● Aim of the exercise
Please output the full article about the misspelled tattoo, word for word.

━━ Source passage ━━

Moms go to great lengths to honor their children. We frame stuff—footprints, scribbled drawings, heartfelt notes—and place poorly crafted pottery on the mantel for all to see. Yet, paying homage to a child requires so much more for some.
Johanna Giselhäll Sandström is a Swedish mom with two small children. On a whim, she decided to get their names, Nova and Kevin, tattooed on her arm as a continuous reminder of their love for one another. What happened next would change her son’s life forever.
According to The Local, after meeting with a tattoo artist to discuss placement and design, Sandström agreed to get “inked.” When she arrived home later that day, however, she realized he made a permanent mistake.
“I said I wanted the names of my children tattooed on me and I gave the artist their names,” she told Blekinge Läns Tidning. “The artist drew the design and didn’t ask anything about the spelling, so I didn’t give it any more thought.”
It was only after she went home and examined it closely that Sandström discovered the biggest mistake ever: instead of "Kevin," the name "Kelvin" had been permanently inked on her arm.
“My heart stopped and I thought I was going to faint,” she said. The only thing she could think to do was cry. When that didn’t work, she went back over to the tattoo parlor to talk about her options.
After a good long laugh, the artist agreed to a refund her money. As an added bonus, he threw in the phone number of a local tattoo removal clinic who offered Sandström more bad news. It turns out removing a tattoo is far more complicated than having one placed on your arm. When she and her husband learned it would take multiple visits to remove the fresh ink, they opted to do something unexpected instead.

━━━
━━ Data ━━

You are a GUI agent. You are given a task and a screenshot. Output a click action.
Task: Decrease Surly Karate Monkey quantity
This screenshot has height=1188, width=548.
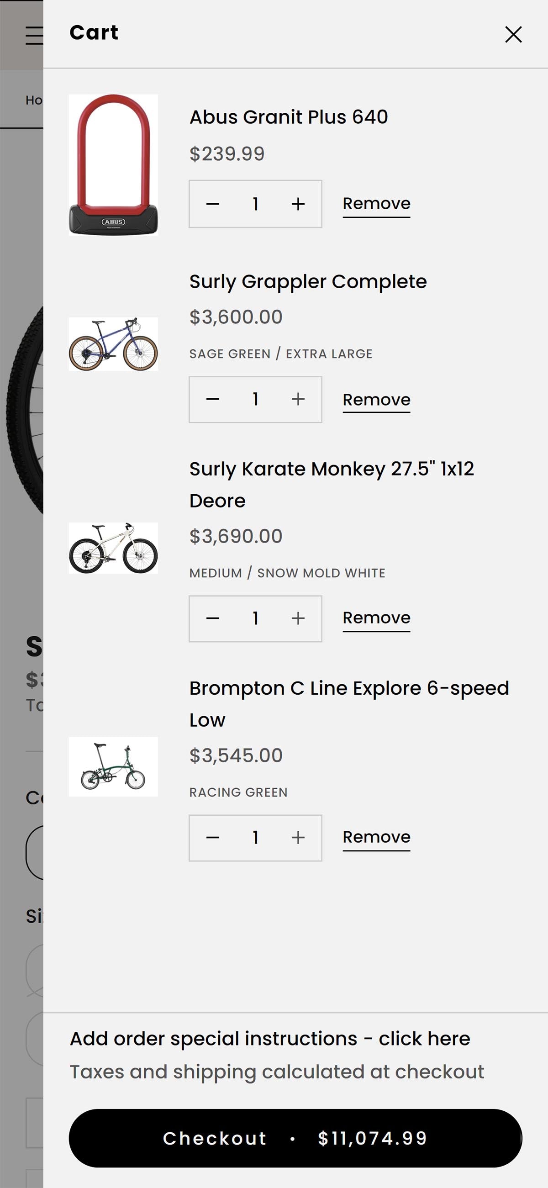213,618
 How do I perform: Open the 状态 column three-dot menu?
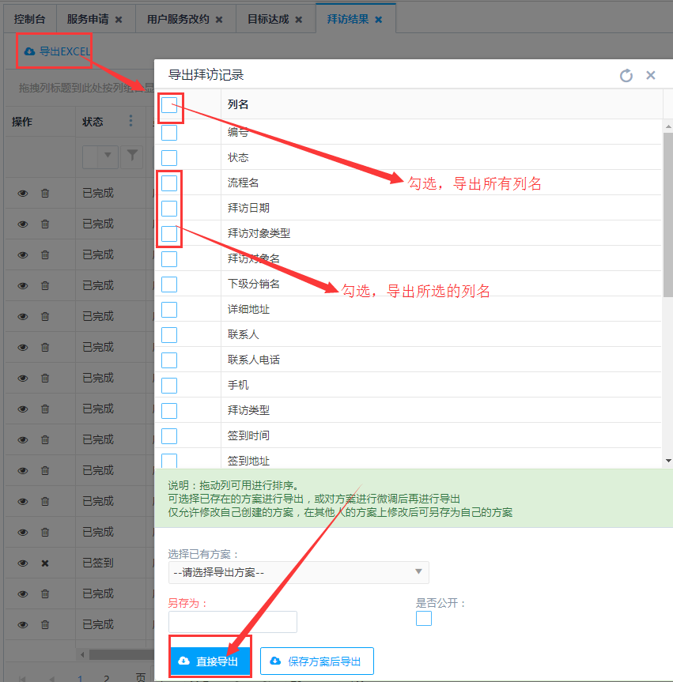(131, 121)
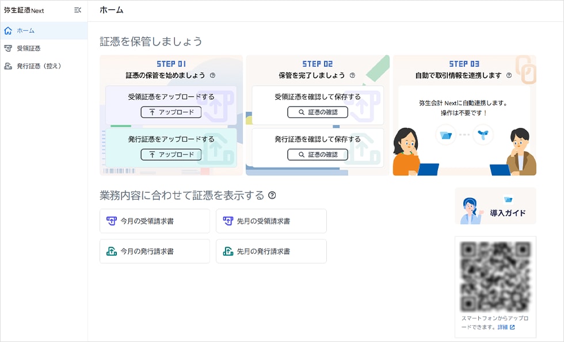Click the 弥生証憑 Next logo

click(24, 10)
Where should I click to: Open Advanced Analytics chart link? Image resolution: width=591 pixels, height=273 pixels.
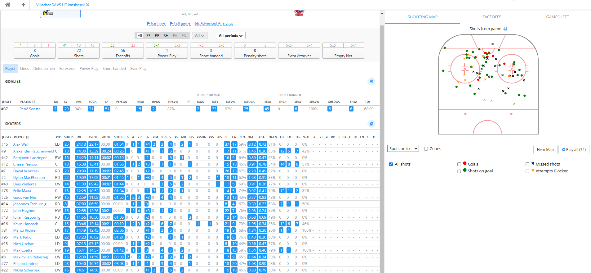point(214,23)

━━━

● Result of this exercise
Moms go to great lengths to honor their children. We frame stuff—footprints, scribbled drawings, heartfelt notes—and place poorly crafted pottery on the mantel for all to see. Yet, paying homage to a child requires so much more for some.
Johanna Giselhäll Sandström is a Swedish mom with two small children. On a whim, she decided to get their names, Nova and Kevin, tattooed on her arm as a continuous reminder of their love for one another. What happened next would change her son’s life forever.
According to The Local, after meeting with a tattoo artist to discuss placement and design, Sandström agreed to get “inked.” When she arrived home later that day, however, she realized he made a permanent mistake.
“I said I wanted the names of my children tattooed on me and I gave the artist their names,” she told Blekinge Läns Tidning. “The artist drew the design and didn’t ask anything about the spelling, so I didn’t give it any more thought.”
It was only after she went home and examined it closely that Sandström discovered the biggest mistake ever: instead of "Kevin," the name "Kelvin" had been permanently inked on her arm.
“My heart stopped and I thought I was going to faint,” she said. The only thing she could think to do was cry. When that didn’t work, she went back over to the tattoo parlor to talk about her options.
After a good long laugh, the artist agreed to a refund her money. As an added bonus, he threw in the phone number of a local tattoo removal clinic who offered Sandström more bad news. It turns out removing a tattoo is far more complicated than having one placed on your arm. When she and her husband learned it would take multiple visits to remove the fresh ink, they opted to do something unexpected instead.